Institutions for Urban Poor's Access to Ecosystem Services: A Comparison of Green and Water Structures in Bangladesh and Tanzania
Bangladesh and Tanzania are two rapidly urbanising, least-developed countries, with their populations living in low-income settlements relying on two key ecosystems for essential services: urban green and water structures.
These provide shelter, fuel, food, safe drinking water, drainage, and flood/pollution prevention. However, they are also the source of 'disservices' such as harmful bacteria which can lead to chronic ill-health.

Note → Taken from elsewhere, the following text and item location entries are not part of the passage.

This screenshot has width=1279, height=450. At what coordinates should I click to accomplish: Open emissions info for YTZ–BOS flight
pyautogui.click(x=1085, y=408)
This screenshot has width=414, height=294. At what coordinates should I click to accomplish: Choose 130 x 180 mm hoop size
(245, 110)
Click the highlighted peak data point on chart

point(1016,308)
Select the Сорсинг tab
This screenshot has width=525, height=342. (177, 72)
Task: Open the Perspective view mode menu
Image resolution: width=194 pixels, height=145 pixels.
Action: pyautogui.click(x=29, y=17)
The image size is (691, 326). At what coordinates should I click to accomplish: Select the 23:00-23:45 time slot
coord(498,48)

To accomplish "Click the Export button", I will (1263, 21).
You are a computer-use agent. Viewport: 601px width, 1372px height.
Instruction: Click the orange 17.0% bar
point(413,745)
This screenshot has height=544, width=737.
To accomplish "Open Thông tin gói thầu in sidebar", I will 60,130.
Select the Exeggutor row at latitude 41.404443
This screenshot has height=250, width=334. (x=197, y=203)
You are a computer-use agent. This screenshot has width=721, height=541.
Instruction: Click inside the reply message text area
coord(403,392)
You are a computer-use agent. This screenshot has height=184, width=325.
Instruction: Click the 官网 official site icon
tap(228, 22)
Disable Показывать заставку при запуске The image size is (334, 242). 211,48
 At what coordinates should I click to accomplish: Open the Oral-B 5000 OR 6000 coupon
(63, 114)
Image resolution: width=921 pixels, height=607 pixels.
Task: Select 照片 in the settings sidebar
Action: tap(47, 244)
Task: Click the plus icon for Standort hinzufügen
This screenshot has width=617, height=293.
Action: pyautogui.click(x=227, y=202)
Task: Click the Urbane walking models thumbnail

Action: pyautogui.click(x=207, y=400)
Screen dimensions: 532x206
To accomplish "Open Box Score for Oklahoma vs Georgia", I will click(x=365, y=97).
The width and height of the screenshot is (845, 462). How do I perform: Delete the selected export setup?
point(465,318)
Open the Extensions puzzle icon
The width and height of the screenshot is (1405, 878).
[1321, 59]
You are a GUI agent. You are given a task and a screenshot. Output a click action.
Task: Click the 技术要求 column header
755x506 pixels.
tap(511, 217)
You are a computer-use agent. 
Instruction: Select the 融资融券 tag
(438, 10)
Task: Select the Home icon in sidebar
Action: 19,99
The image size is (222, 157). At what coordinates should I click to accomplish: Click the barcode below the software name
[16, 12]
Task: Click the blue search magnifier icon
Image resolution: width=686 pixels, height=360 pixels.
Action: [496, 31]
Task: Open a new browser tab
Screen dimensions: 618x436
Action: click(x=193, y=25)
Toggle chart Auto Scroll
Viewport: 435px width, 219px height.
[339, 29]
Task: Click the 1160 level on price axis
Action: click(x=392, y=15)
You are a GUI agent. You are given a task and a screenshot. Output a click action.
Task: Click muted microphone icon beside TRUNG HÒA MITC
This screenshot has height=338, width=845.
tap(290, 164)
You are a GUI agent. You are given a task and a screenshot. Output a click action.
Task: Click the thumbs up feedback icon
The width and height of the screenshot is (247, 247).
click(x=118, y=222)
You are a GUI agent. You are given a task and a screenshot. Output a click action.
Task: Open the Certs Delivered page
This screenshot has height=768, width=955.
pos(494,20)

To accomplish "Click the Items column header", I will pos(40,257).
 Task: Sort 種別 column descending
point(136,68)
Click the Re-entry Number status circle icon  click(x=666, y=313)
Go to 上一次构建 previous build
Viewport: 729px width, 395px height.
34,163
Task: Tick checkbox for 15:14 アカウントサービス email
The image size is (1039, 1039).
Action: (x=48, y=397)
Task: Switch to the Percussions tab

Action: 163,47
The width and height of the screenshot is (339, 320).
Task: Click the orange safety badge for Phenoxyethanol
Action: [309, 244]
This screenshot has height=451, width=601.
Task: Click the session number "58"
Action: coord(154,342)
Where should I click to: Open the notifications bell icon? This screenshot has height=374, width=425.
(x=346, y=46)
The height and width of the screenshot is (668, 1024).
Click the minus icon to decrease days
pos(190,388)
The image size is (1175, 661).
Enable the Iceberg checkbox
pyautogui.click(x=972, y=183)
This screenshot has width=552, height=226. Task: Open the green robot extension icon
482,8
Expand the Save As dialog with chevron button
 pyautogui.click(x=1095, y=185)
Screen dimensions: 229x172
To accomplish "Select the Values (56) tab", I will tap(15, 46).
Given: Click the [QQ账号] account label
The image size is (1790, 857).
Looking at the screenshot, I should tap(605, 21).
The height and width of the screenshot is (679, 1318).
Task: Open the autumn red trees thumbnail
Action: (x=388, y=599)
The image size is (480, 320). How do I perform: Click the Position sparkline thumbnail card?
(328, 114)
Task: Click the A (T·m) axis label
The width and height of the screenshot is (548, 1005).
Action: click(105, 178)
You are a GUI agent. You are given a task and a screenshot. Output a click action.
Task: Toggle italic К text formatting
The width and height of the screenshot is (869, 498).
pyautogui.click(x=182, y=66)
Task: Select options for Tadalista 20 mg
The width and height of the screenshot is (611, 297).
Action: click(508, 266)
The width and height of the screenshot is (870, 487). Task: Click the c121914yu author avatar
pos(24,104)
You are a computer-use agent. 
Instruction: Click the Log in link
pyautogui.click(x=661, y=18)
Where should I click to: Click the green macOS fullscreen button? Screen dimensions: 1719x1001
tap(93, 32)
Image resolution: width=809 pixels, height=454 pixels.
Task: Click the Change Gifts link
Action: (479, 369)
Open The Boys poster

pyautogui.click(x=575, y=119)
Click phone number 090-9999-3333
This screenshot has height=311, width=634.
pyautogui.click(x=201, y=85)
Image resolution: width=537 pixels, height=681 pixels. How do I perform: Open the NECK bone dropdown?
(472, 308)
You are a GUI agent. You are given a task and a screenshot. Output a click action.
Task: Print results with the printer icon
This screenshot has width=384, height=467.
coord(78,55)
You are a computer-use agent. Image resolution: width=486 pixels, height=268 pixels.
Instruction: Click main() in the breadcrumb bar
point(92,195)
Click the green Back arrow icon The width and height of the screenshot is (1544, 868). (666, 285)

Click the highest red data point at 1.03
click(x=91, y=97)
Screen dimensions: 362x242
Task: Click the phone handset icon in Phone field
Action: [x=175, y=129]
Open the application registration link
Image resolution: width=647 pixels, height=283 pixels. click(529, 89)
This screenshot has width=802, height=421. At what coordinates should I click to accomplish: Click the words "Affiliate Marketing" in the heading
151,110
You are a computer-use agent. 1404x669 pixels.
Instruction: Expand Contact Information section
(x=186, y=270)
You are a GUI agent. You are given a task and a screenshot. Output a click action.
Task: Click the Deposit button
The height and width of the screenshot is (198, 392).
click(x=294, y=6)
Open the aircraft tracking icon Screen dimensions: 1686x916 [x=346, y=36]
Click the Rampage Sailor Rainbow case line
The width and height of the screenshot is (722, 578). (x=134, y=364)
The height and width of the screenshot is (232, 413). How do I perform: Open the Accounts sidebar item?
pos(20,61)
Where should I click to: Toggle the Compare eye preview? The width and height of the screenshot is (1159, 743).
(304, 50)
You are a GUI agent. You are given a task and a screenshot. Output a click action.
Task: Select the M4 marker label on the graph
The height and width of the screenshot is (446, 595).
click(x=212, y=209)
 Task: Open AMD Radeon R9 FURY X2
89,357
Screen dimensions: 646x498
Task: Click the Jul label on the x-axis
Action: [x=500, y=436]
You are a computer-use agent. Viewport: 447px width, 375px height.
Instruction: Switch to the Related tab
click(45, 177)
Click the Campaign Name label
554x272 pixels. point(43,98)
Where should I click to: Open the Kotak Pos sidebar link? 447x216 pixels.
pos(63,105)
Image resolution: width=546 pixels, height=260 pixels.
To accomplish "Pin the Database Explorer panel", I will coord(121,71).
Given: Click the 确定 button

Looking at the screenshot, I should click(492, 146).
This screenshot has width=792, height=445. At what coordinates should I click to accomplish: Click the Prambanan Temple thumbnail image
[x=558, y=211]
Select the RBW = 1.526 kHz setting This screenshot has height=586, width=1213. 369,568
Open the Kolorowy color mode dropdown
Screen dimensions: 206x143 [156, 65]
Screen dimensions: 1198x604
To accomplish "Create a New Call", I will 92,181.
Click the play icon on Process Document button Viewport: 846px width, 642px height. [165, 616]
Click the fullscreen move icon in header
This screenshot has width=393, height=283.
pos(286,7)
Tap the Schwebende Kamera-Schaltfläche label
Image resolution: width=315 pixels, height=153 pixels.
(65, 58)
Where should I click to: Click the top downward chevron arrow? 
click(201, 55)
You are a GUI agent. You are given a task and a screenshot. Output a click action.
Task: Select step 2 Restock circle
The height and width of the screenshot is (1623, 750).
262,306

In these low-income countries where state authority is weak, co-production (providing public services through collaboration between state agencies and citizen groups) and community collective action can together serve as building blocks for institutional effectiveness.
Our research will focus on Dhaka (Bangladesh) and Der es Salaam (Tanzania) to identify policy-relevant design principles and operational practices needed to produce ecosystem services which promote sustainable improvements in the wellbeing of the urban poor. The similarities between these two cities will enable findings to be generalised, while their contrasts will allow us to develop a robust conceptual framework and test emerging hypotheses.
We have also adopted a multi-disciplinary, multi-context approach, bringing together a team of leading Bangladeshi, Tanzanian and UK researchers, and it will train and engage 20 promising young Bangladeshi and Tanzanian researchers.